● Target pointing data:

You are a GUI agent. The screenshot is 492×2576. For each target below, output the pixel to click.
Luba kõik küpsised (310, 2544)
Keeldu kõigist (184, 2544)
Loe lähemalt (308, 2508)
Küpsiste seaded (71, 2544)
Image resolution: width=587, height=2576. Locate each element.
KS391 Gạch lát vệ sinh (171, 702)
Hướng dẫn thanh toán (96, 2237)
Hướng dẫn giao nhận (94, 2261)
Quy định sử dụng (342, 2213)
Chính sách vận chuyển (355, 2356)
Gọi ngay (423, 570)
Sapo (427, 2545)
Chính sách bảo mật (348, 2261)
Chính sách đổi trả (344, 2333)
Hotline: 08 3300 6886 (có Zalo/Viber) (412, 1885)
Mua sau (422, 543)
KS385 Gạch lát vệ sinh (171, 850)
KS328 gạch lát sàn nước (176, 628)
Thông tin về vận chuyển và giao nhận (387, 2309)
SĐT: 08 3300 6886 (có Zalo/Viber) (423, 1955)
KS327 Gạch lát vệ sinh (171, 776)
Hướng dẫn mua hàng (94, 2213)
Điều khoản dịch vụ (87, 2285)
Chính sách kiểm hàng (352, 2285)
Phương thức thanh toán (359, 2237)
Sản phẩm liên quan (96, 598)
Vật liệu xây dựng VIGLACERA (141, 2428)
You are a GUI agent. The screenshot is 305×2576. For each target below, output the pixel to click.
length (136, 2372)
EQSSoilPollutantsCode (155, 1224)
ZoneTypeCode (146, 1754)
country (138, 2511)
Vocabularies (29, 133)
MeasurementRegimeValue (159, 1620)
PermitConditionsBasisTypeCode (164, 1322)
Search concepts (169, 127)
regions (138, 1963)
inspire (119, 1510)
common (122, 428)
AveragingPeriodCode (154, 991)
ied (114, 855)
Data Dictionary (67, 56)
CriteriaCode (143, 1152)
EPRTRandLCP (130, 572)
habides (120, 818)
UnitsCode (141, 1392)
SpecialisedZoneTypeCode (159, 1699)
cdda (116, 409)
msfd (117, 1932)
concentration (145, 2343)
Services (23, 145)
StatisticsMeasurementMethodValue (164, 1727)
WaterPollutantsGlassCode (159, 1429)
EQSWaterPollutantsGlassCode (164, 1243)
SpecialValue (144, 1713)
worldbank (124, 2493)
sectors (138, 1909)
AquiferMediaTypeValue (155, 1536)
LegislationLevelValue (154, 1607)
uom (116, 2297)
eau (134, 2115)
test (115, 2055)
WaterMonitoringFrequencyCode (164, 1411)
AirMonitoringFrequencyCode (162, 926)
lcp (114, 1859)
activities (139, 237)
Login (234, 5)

● Written problem:
Copy out every row again, substituting "capture" for "screenshot" wherever it appears and keeping everything else unchanged.

● Result of this task:
You are a GUI agent. The capture is 492×2576. For each target below, output the pixel to click.
Luba kõik küpsised (310, 2544)
Keeldu kõigist (184, 2544)
Loe lähemalt (308, 2508)
Küpsiste seaded (71, 2544)
Image resolution: width=587, height=2576. Locate each element.
KS391 Gạch lát vệ sinh (171, 702)
Hướng dẫn thanh toán (96, 2237)
Hướng dẫn giao nhận (94, 2261)
Quy định sử dụng (342, 2213)
Chính sách vận chuyển (355, 2356)
Gọi ngay (423, 570)
Sapo (427, 2545)
Chính sách bảo mật (348, 2261)
Chính sách đổi trả (344, 2333)
Hotline: 08 3300 6886 (có Zalo/Viber) (412, 1885)
Mua sau (422, 543)
KS385 Gạch lát vệ sinh (171, 850)
KS328 gạch lát sàn nước (176, 628)
Thông tin về vận chuyển và giao nhận (387, 2309)
SĐT: 08 3300 6886 (có Zalo/Viber) (423, 1955)
KS327 Gạch lát vệ sinh (171, 776)
Hướng dẫn mua hàng (94, 2213)
Điều khoản dịch vụ (87, 2285)
Chính sách kiểm hàng (352, 2285)
Phương thức thanh toán (359, 2237)
Sản phẩm liên quan (96, 598)
Vật liệu xây dựng VIGLACERA (141, 2428)
You are a GUI agent. The capture is 305×2576. For each target below, output the pixel to click.
length (136, 2372)
EQSSoilPollutantsCode (155, 1224)
ZoneTypeCode (146, 1754)
country (138, 2511)
Vocabularies (29, 133)
MeasurementRegimeValue (159, 1620)
PermitConditionsBasisTypeCode (164, 1322)
Search concepts (169, 127)
regions (138, 1963)
inspire (119, 1510)
common (122, 428)
AveragingPeriodCode (154, 991)
ied (114, 855)
Data Dictionary (67, 56)
CriteriaCode (143, 1152)
EPRTRandLCP (130, 572)
habides (120, 818)
UnitsCode (141, 1392)
SpecialisedZoneTypeCode (159, 1699)
cdda (116, 409)
msfd (117, 1932)
concentration (145, 2343)
Services (23, 145)
StatisticsMeasurementMethodValue (164, 1727)
WaterPollutantsGlassCode (159, 1429)
EQSWaterPollutantsGlassCode (164, 1243)
SpecialValue (144, 1713)
worldbank (124, 2493)
sectors (138, 1909)
AquiferMediaTypeValue (155, 1536)
LegislationLevelValue (154, 1607)
uom (116, 2297)
eau (134, 2115)
test (115, 2055)
WaterMonitoringFrequencyCode (164, 1411)
AirMonitoringFrequencyCode (162, 926)
lcp (114, 1859)
activities (139, 237)
Login (234, 5)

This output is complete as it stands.